Tuesday 11 November 2008

Need to stop

I need to stop expecting mental health services to support me now. D has moved on; Dr K is moving away from CMHTs (he was the person D told me to trust) and I am apparently back with the BE team. I keep trying to find out if Dr K has (as he said he would) got me assigned to a different team, a new CC, but I can't seem to get an answer. I don't think my GP will be able to either - because I think it would take so much time and persistence to get an answer. And for what? Maybe I get assigned to the other team, build a relationship with a new CC, find i can trust them - then they will move on. or maybe I don't get a CC I can build a relationship with. Or maybe I get passed on to a new team and they decide they won't help me. Or maybe I get told I have to stay with the BE team.

The story is always the same - wait... wait... trust us....

Well I can't keep waiting and I don't trust them. I think I am better off not waiting any more and just discharging myself. Because this isn't helping.

7 comments:

Fiona Marcella said...

Look after yourself - and if that means telling the b*&^s to take a running jump then so be it.

theMuddledMarketPlace said...

working out just how and where
to get support and help from
...is not as easy as it's sometimes made out to be

for what it's worth, i think we must choose our harbours carfully

which is tough when we want some there to tell us and sort it and help

sigh

hugs!

in-the-margins said...

I can sympathise. My day has thus far consisted of: me calling my mental health team and discovering that no one I see was in, my school getting into a panic about me being unsafe and calling them again for me, them phoning back to say everyone was busy and they couldn't possibly spare someone to see me (or even talk to me) today, and then telling me to see my GP if it's urgent (my GP is lovely but will be booked up a week in advance, I know). Pfftt...

Take care of yourself. It's crap when it's this hard work, huh?

La-reve said...

I don;t think it's wrong to expect a consistent and good level of care however reality often falls low of expectations, I have learnt that.
I guess CMHt are theoretically there but in the end a lot of this we have to go alone and hope there are people in our lives who can help us, not good enough but that's how it is. x

Disillusioned said...

Tried to call PALS. The person who answered said there was nobody there who could help me and she couldn't take a message.

Tried to phone the outpatients department. Nobody seemed to know who I should speak to and (at 4.10pm) all the secretaries ahd gone home, not to return till 10am tomorrow.

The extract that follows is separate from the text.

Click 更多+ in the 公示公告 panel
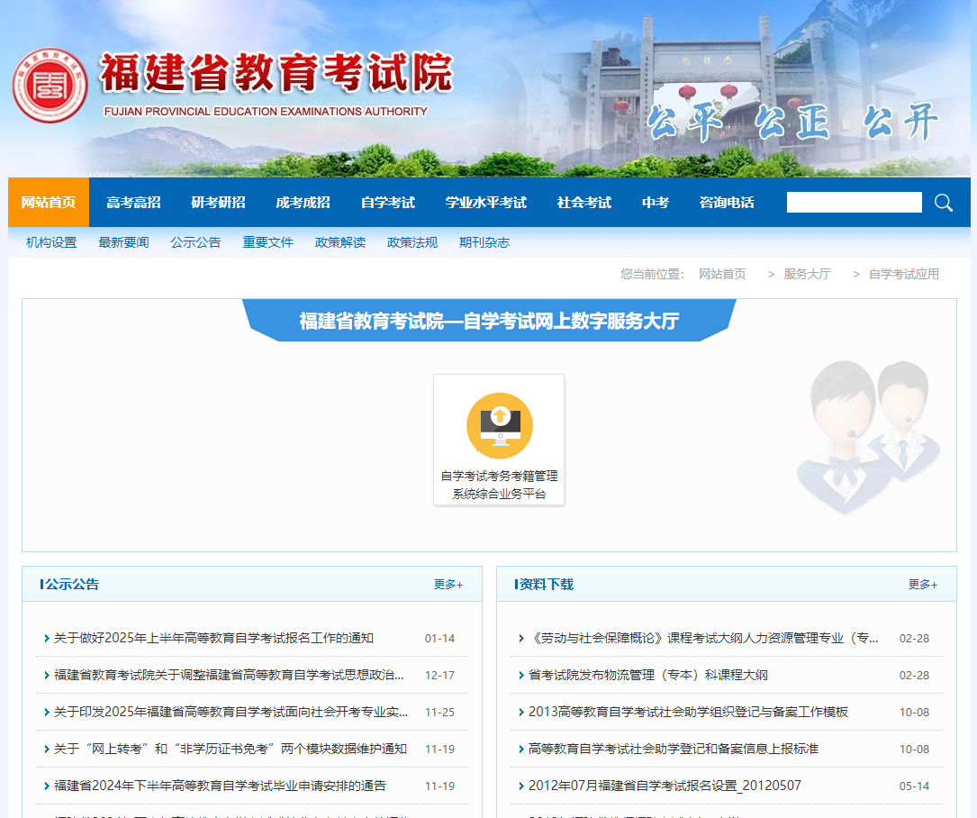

Tried to get support. Tried to discharge myself. Don't seem to be able to do either. Have now written - but whether that will reach the person it should is anyone's guess. I don't even know which person it "should" reach. Heck, I don't know who or where my care coordinator is. Despite the psychiatrist saying he would ensure I was transferred to a new team and that I was given support, nothing has happened. Despite my ex-CC (D) saying she would find out what is happening, I have heard nothing. The two people in that organisation that I still trust don't seem to be able to make anything happen.

I badly want to stop now. Stop eating, stop the meds. Just stop.

Julie said...

In the end - for me - there was no-one. Everyone I trusted to help me let me down, friends, church goers,professionals,family.

In the end the professionals don't know anymore infact I would say probably less than you do about how to help 'you' I've been on both sides of the fence now, a broken, life damaged, disturbed, rejected, abused, desperate single parent needing help for years to survive....

Now I am a professional - helping others, and I can tell you the clients themselves are in my humble opinion the ones that should be helping the professionals who in the main haven't a clue.

I hope this helps and not hinders you. Maybe your answers and the help you need is closer than you think.

Love Jules x

Julie said...

ps we work with the CMHT and they leave alot to be desired!!